> **Written task**: Output as a JSON list of strings the lines of the records starting with the line that contains "Viewport: 503px width, 308px height." and going on through the line that contains "pos(370,70)", one string per line, with blank lines left out.

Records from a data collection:

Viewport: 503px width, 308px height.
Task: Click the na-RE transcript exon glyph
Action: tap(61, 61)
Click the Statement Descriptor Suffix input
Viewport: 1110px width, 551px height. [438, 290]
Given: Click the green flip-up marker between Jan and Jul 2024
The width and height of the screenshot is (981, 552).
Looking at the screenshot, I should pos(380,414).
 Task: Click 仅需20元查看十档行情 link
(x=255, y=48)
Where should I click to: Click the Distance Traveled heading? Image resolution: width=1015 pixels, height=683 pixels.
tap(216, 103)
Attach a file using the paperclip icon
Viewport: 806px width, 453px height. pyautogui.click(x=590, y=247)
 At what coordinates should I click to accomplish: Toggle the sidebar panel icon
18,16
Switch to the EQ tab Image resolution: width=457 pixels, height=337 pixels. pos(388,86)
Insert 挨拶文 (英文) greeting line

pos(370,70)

--

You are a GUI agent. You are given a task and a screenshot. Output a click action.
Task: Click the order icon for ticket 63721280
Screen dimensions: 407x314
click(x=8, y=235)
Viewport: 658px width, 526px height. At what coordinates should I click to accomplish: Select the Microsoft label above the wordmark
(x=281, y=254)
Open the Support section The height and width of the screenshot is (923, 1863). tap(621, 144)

==

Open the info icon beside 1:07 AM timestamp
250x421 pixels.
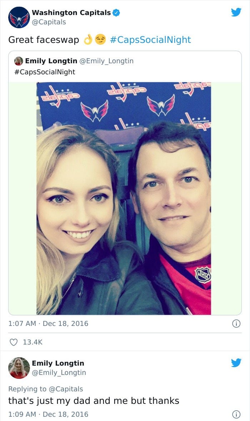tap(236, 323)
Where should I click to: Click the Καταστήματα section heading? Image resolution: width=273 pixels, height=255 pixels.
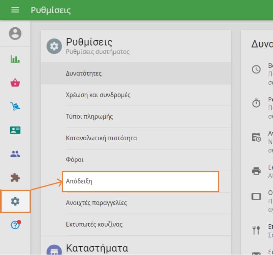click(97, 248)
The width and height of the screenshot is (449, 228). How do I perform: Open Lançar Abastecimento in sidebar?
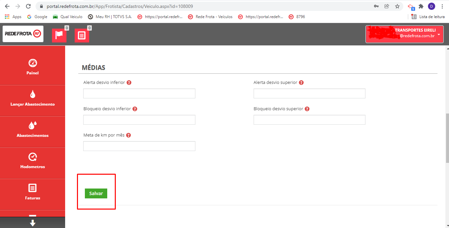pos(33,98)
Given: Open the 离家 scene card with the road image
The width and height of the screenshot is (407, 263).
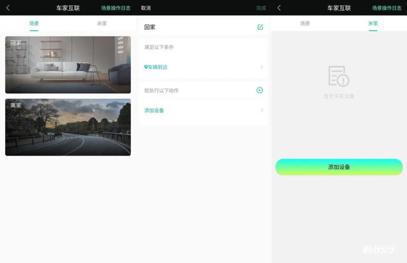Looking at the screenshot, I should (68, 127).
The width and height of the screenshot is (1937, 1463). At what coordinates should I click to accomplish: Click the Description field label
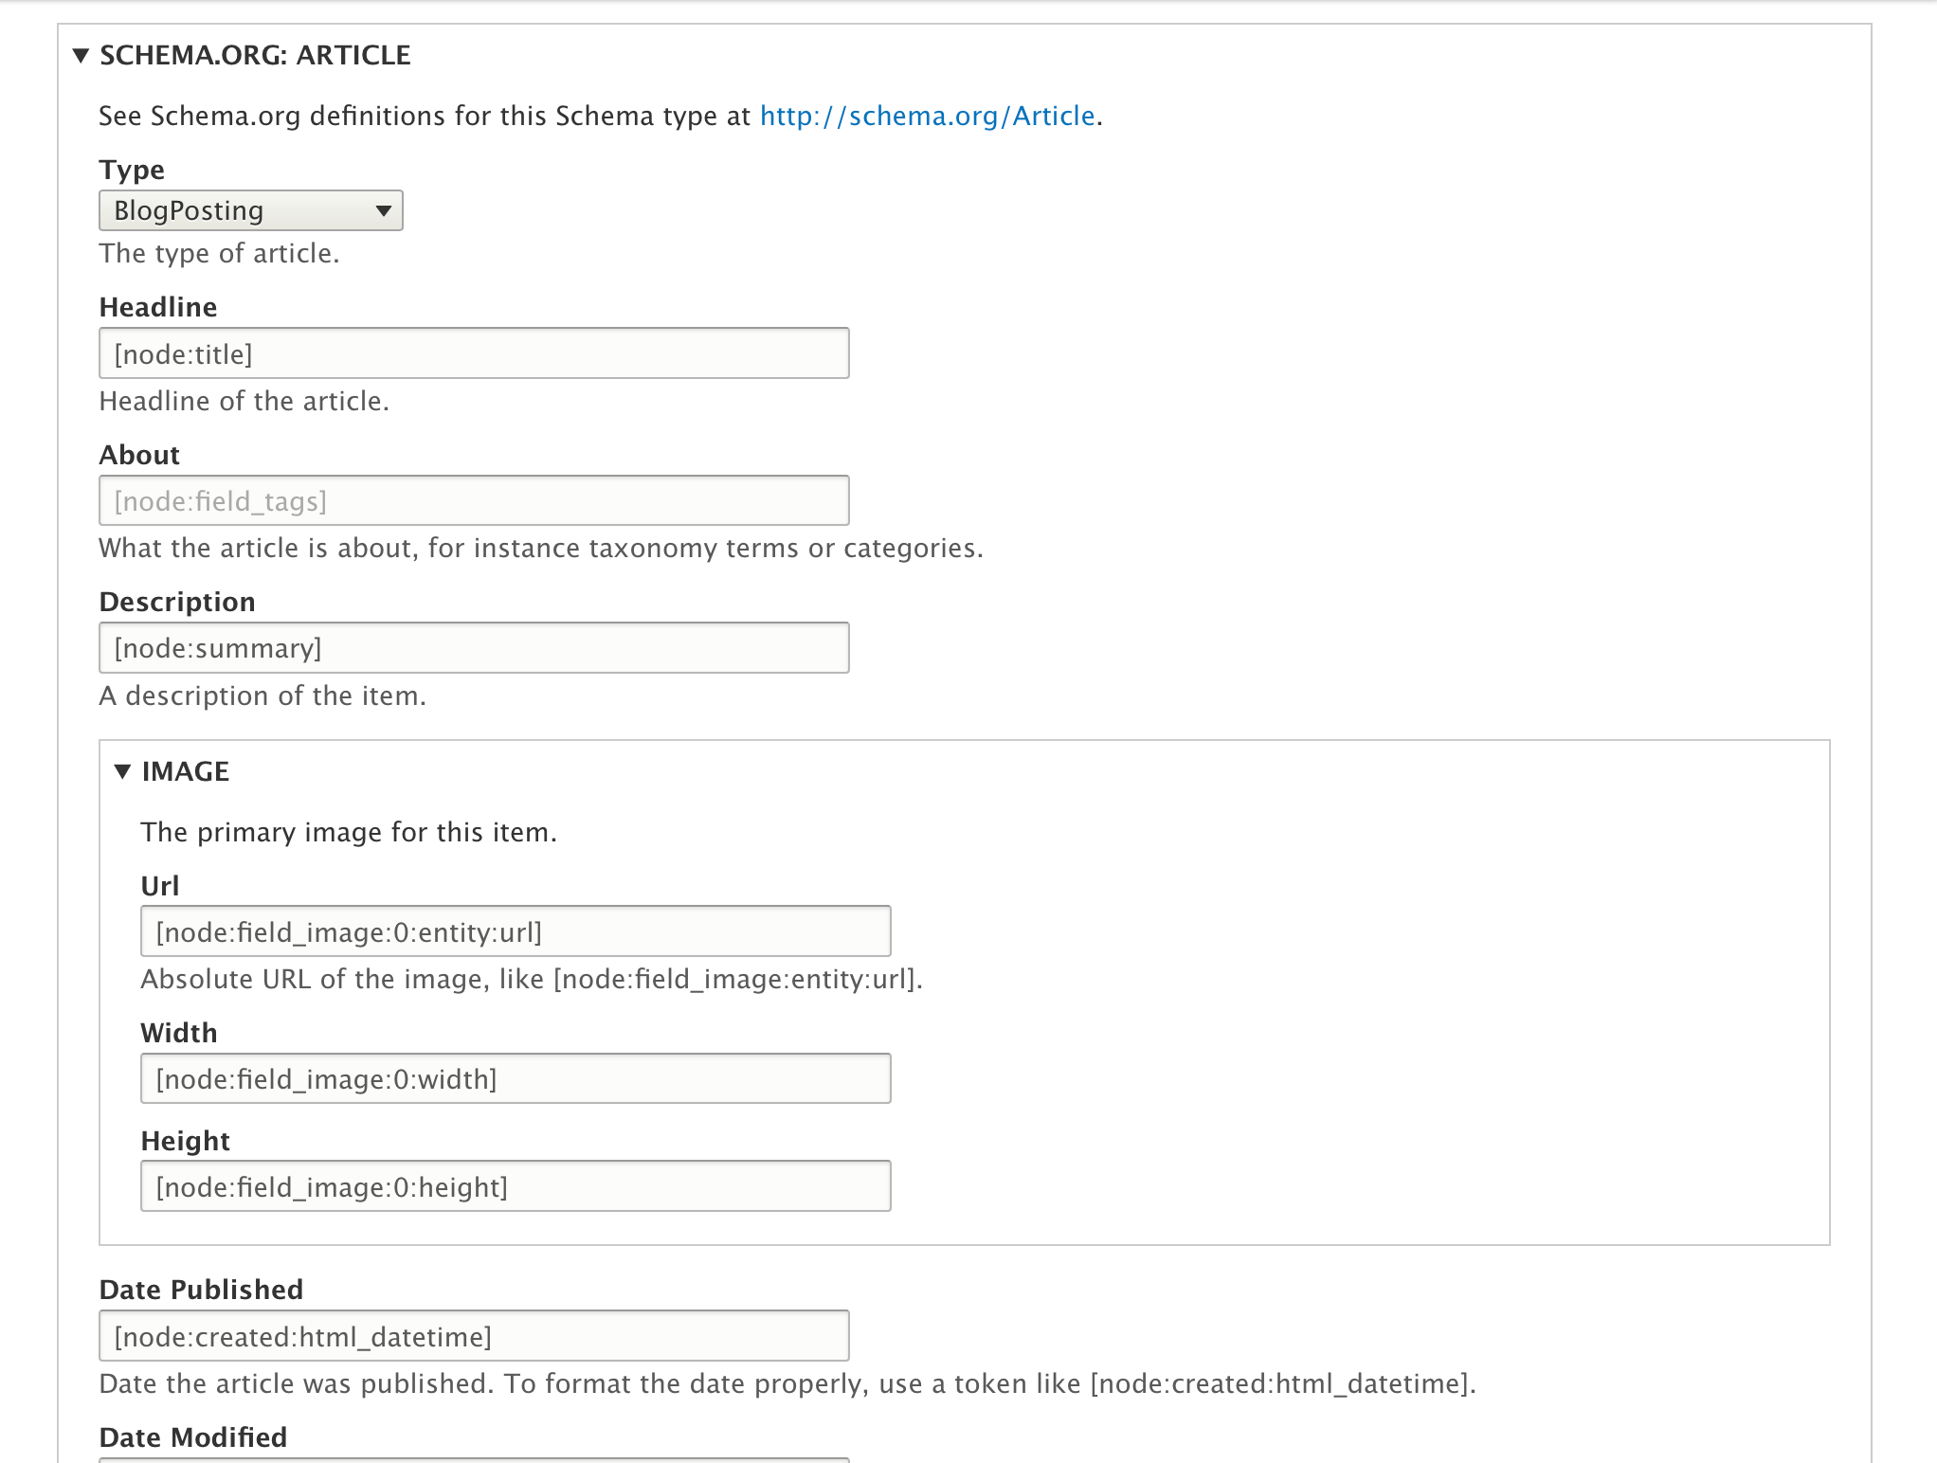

> **Response to this exercise**:
[
  "Viewport: 503px width, 308px height.",
  "Task: Click the na-RE transcript exon glyph",
  "Action: tap(61, 61)",
  "Click the Statement Descriptor Suffix input",
  "Viewport: 1110px width, 551px height. [438, 290]",
  "Given: Click the green flip-up marker between Jan and Jul 2024",
  "The width and height of the screenshot is (981, 552).",
  "Looking at the screenshot, I should pos(380,414).",
  " Task: Click 仅需20元查看十档行情 link",
  "(x=255, y=48)",
  "Where should I click to: Click the Distance Traveled heading? Image resolution: width=1015 pixels, height=683 pixels.",
  "tap(216, 103)",
  "Attach a file using the paperclip icon",
  "Viewport: 806px width, 453px height. pyautogui.click(x=590, y=247)",
  " At what coordinates should I click to accomplish: Toggle the sidebar panel icon",
  "18,16",
  "Switch to the EQ tab Image resolution: width=457 pixels, height=337 pixels. pos(388,86)",
  "Insert 挨拶文 (英文) greeting line",
  "pos(370,70)"
]